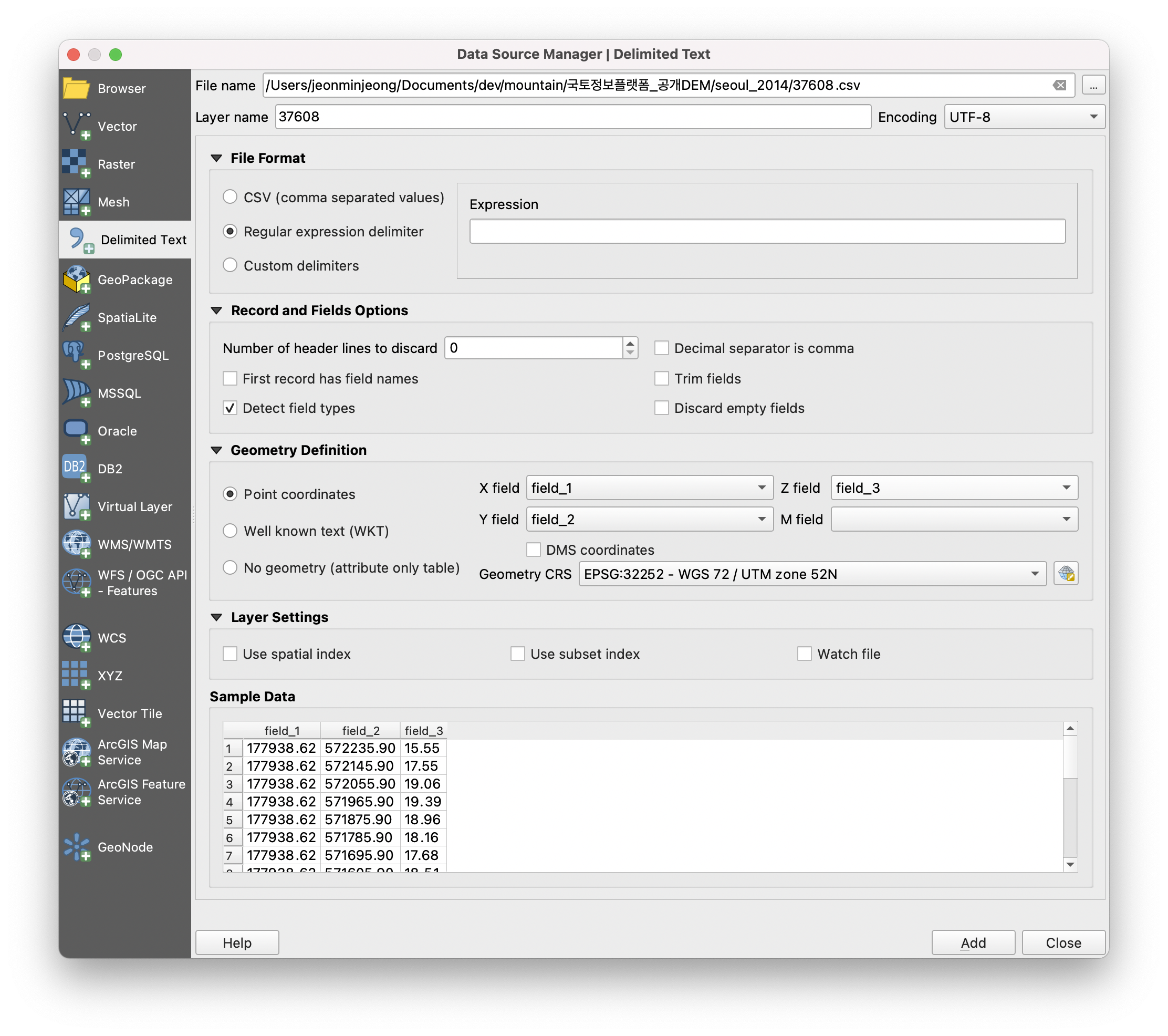The width and height of the screenshot is (1168, 1036).
Task: Open the SpatiaLite source icon
Action: (77, 317)
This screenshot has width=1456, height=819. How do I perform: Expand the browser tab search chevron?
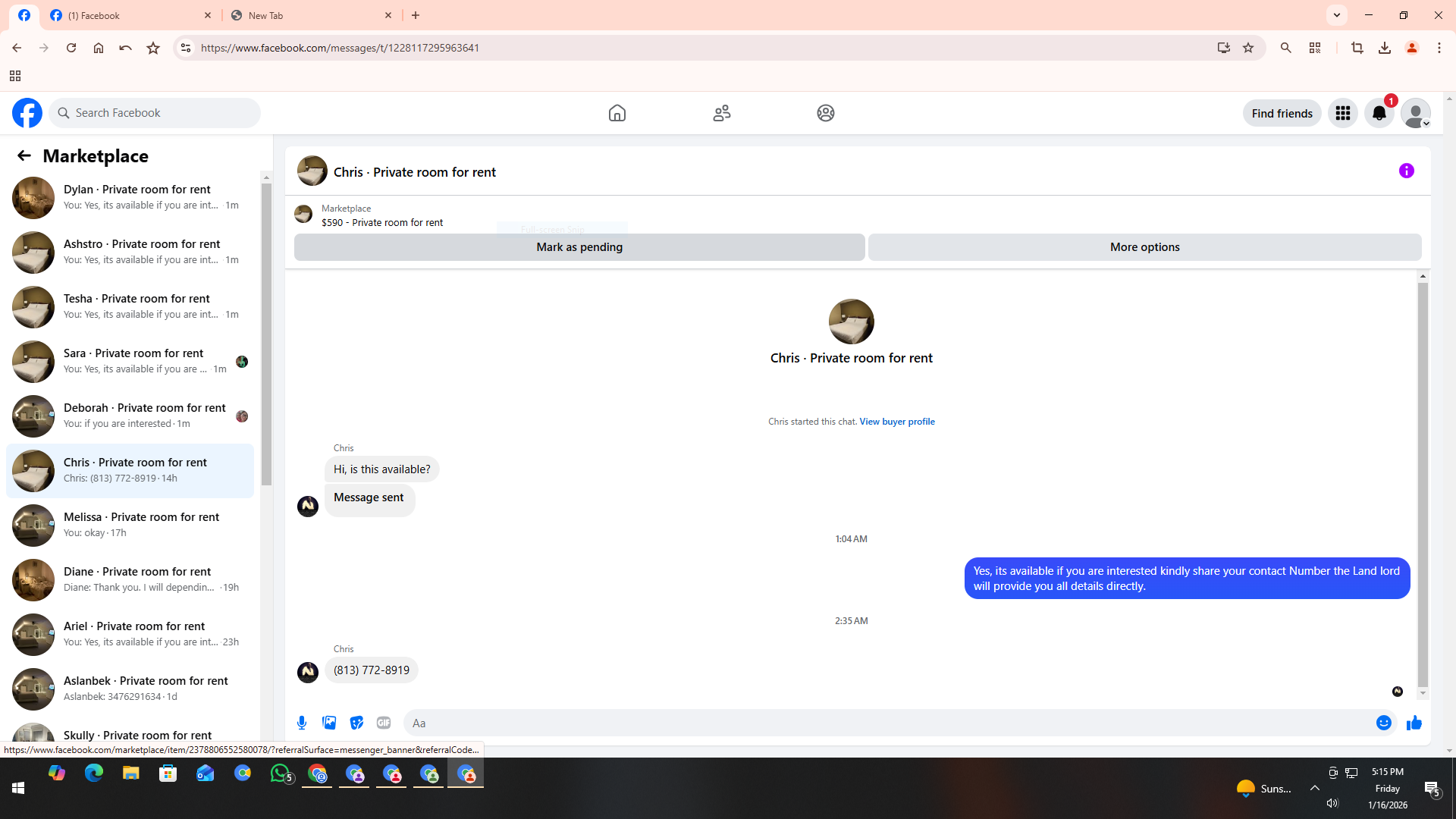pyautogui.click(x=1336, y=15)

> _PROBLEM REQUIREMENTS_
What the answer must hold is the exact text of every line from the one containing "This screenshot has" through the end of the data, minus any pictures.

> _SOLUTION TO THIS TASK_
This screenshot has width=1456, height=819. How do I perform: Expand the browser tab search chevron?
pyautogui.click(x=1336, y=15)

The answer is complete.